Un jour, une sombre fortune inonde sa vie,

Un brouillard sans aube, une tristesse infinie.

Il se montre, il s’oppose, mais le temps s’enfuit

Inexorable et infini, puis le monde l’oublie.

 

Telle une âme vide errant sur le temps,

Les yeux saturés chargés de printemps,

Le corps voûté par le poids de la solitude

Il vague sur les pavés traînant sa lassitude.

 

Il déambule dans les plis sinueux de la ville,

Parmi les pierreuses masses verticales et inciviles.
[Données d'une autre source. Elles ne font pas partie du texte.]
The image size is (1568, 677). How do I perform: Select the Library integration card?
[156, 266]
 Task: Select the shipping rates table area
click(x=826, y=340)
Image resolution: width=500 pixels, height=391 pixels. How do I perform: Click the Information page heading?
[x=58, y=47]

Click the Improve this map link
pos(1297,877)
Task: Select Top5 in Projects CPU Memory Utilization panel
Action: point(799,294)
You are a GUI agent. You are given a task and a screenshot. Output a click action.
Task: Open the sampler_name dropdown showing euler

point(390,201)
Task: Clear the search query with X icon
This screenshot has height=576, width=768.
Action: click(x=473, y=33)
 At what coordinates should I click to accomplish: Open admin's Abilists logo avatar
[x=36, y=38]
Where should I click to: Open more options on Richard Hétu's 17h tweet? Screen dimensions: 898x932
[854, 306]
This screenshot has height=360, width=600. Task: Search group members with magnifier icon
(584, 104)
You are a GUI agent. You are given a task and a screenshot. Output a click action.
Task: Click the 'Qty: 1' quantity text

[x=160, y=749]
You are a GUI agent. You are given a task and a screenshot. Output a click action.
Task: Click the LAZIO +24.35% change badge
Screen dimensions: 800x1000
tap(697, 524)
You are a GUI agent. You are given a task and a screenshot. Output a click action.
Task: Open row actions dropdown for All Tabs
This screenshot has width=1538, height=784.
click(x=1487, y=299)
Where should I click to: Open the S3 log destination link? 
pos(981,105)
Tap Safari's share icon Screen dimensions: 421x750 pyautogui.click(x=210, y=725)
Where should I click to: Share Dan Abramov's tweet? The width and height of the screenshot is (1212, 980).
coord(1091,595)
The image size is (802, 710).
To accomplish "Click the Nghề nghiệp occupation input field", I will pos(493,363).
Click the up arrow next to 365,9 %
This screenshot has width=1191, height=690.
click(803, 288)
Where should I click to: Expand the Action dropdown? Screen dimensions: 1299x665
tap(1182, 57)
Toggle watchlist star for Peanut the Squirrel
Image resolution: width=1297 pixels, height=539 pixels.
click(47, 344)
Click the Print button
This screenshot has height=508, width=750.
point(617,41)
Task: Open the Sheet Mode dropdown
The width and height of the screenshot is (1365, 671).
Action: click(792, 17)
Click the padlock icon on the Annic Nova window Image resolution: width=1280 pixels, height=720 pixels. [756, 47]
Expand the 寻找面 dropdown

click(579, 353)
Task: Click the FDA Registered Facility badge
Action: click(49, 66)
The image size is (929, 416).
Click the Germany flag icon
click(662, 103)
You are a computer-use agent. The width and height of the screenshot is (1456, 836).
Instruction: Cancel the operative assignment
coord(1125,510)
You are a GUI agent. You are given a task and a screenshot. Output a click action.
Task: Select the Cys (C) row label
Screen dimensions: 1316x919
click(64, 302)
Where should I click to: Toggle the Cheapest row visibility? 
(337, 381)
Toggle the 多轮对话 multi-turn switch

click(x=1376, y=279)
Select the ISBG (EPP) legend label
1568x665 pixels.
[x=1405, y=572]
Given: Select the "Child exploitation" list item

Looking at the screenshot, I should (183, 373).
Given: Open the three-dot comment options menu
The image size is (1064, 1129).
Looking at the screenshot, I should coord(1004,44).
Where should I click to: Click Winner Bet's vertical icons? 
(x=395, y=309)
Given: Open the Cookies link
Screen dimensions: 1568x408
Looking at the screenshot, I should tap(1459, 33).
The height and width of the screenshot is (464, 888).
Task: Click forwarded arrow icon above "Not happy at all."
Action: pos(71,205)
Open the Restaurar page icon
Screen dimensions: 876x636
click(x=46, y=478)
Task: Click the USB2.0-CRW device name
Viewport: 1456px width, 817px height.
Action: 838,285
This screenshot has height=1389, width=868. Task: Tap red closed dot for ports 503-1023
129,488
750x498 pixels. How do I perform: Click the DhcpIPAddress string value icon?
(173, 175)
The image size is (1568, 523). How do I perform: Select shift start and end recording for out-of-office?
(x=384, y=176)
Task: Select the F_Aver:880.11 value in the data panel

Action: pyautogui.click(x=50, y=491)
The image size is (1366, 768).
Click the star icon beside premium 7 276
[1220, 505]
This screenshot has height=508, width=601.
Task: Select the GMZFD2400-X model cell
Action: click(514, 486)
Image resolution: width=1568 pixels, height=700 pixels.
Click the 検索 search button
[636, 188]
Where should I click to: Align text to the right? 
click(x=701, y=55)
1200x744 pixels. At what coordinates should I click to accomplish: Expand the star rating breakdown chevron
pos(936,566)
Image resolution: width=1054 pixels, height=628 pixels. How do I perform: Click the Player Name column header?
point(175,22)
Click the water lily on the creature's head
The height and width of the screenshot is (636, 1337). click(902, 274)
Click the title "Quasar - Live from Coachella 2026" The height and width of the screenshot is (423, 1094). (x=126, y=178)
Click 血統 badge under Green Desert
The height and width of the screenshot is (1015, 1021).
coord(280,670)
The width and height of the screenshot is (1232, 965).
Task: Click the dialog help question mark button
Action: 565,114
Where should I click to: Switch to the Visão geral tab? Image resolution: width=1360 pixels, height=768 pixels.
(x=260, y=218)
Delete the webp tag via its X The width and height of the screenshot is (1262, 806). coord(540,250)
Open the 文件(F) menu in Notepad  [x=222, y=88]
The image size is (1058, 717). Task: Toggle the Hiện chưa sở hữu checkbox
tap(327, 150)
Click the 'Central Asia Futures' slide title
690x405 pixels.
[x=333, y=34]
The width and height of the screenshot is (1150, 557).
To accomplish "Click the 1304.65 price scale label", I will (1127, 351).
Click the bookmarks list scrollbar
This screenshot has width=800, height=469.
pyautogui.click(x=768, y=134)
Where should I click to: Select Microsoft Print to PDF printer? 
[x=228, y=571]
Le pauvre hère suit le béton en août surchauffé,

Mais quand nait l’hiver, il ne trouve à manger.

 

Dans sa quête éperdue qui le prive de sommeil,

Son cœur muselé a oublié la couleur du soleil ;

Sa nuque hâlée lui rappelle toutefois qu’il existe,

Car les piécettes appétées sont sa loi égoïste.

 

Harassé par une quête toujours infructueuse,

Patiemment meurtri par une froidure impétueuse,

Oublié par les jours qui s’effeuillent vitement,

Il a froid, il a faim, mais ici bas nul ne l’entend.

 

Sous les yeux de l’indifférence, il s’assoit sur son banc,

Grignote un croûton rassis, sous l’aquilon naissant.

Devant son visage effacé, glissent sur le manteau blanc,

Cadeaux et provendes qui dans ses rêves sont absents.

 

Du fond de son désespoir il entrevoit Noël,

Sa mémoire est lasse, or d’hier il se rappelle,

Mais dans la rue, cheminée et père Noël n’existent pas ;

Toute de noire vêtue, peut-être qu’elle le libérera.

 

Dans la nue sombre et froide luit une lune gibbeuse

Qui le suit sans cesse le long de ses nuits ténébreuses ;

Elle pleure sur l’espoir que ses pères lui ouvrent les bras.

Mortellement blessé, il attend que la nuit emporte ses pas.

 

Soudain, il aperçoit une fillette devant une vitrine,

Il n’ose pas, il hésite et traverse avec sa peur intestine.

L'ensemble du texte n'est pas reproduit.